Clear speech requires enough airflow to power your voice through an entire sentence. Diaphragmatic breathing, where you breathe deeply into your belly rather than shallowly into your chest, improves both the volume and steadiness of your voice. Research published through the Voice Foundation confirmed that diaphragmatic breathing exercises improved respiratory function and the ability to sustain vocalization. To practice, place one hand on your chest and one on your stomach. Breathe in through your nose so that your stomach pushes out while your chest stays relatively still. Then speak on the exhale, feeling your stomach slowly deflate. This gives you a controlled stream of air that keeps your words from trailing off or dropping out at the end of phrases.

Slow Down and Use Your Environment

One of the simplest fixes is one most people resist: speaking more slowly. Slurring often happens because your mouth can’t keep up with the speed your brain is sending words. Deliberately pausing between phrases gives your articulators time to reset for the next set of sounds. It feels unnaturally slow to you, but listeners almost always perceive it as clearer without noticing any awkward pacing.

Background noise forces you to compete with your environment, and if your articulation is already imprecise, that competition makes things worse. Turn off the TV or music when you need to have a conversation. Face the person you’re talking to directly so they can see your mouth. In noisy restaurants or crowded rooms, move closer to your listener rather than raising your volume, since shouting actually reduces clarity for most people with articulation issues.

When to Work With a Speech-Language Pathologist

If your slurring doesn’t improve with hydration, rest, and home exercises, or if it’s been present for more than a few weeks, a speech-language pathologist (SLP) can identify exactly what’s going wrong. Their evaluation covers five areas: your medical history, the physical mechanics of your mouth and throat, your breathing and voice quality, how your speech sounds to a trained ear, and how intelligible you are to everyday listeners.
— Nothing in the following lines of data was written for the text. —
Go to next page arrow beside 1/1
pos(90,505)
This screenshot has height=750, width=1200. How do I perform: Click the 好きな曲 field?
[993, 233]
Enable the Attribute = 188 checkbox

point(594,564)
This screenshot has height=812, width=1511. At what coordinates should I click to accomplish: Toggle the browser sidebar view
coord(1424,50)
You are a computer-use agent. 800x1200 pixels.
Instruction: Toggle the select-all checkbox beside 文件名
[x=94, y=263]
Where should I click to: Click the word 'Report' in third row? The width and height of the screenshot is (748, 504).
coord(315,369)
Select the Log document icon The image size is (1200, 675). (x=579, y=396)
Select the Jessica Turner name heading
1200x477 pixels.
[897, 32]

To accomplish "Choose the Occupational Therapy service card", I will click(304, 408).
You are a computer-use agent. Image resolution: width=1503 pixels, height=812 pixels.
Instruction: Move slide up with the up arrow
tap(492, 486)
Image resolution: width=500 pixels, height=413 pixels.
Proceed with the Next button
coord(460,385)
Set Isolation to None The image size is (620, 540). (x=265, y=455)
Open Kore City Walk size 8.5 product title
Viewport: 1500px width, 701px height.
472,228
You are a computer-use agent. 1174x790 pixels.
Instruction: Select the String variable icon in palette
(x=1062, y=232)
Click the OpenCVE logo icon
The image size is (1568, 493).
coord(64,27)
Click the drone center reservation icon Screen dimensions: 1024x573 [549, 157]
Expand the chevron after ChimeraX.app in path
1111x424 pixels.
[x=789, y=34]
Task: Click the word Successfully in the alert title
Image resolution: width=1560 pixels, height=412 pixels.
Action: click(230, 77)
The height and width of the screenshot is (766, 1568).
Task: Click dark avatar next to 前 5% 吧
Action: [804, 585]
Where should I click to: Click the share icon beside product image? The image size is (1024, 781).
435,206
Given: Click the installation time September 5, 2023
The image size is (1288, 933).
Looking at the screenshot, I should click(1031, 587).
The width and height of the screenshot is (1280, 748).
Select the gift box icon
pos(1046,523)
Standardized tools like the Frenchay Dysarthria Assessment rate everything from lip movement to tongue control on a scoring system that pinpoints which muscles are underperforming.

This matters because dysarthria isn’t one-size-fits-all. There are multiple subtypes, including flaccid (muscles too weak), spastic (muscles too tight), hypokinetic (movements too small, common in Parkinson’s), and ataxic (movements poorly coordinated). Each type responds to different exercises and strategies. An SLP designs a program matched to your specific pattern rather than having you guess at what might help.

For people whose slurring is caused by a progressive neurological condition, therapy focuses not just on strengthening muscles but on compensatory strategies: learning to pause more frequently, using shorter sentences, and sometimes incorporating communication aids before they become strictly necessary. Early intervention consistently produces better outcomes than waiting until speech has deteriorated significantly.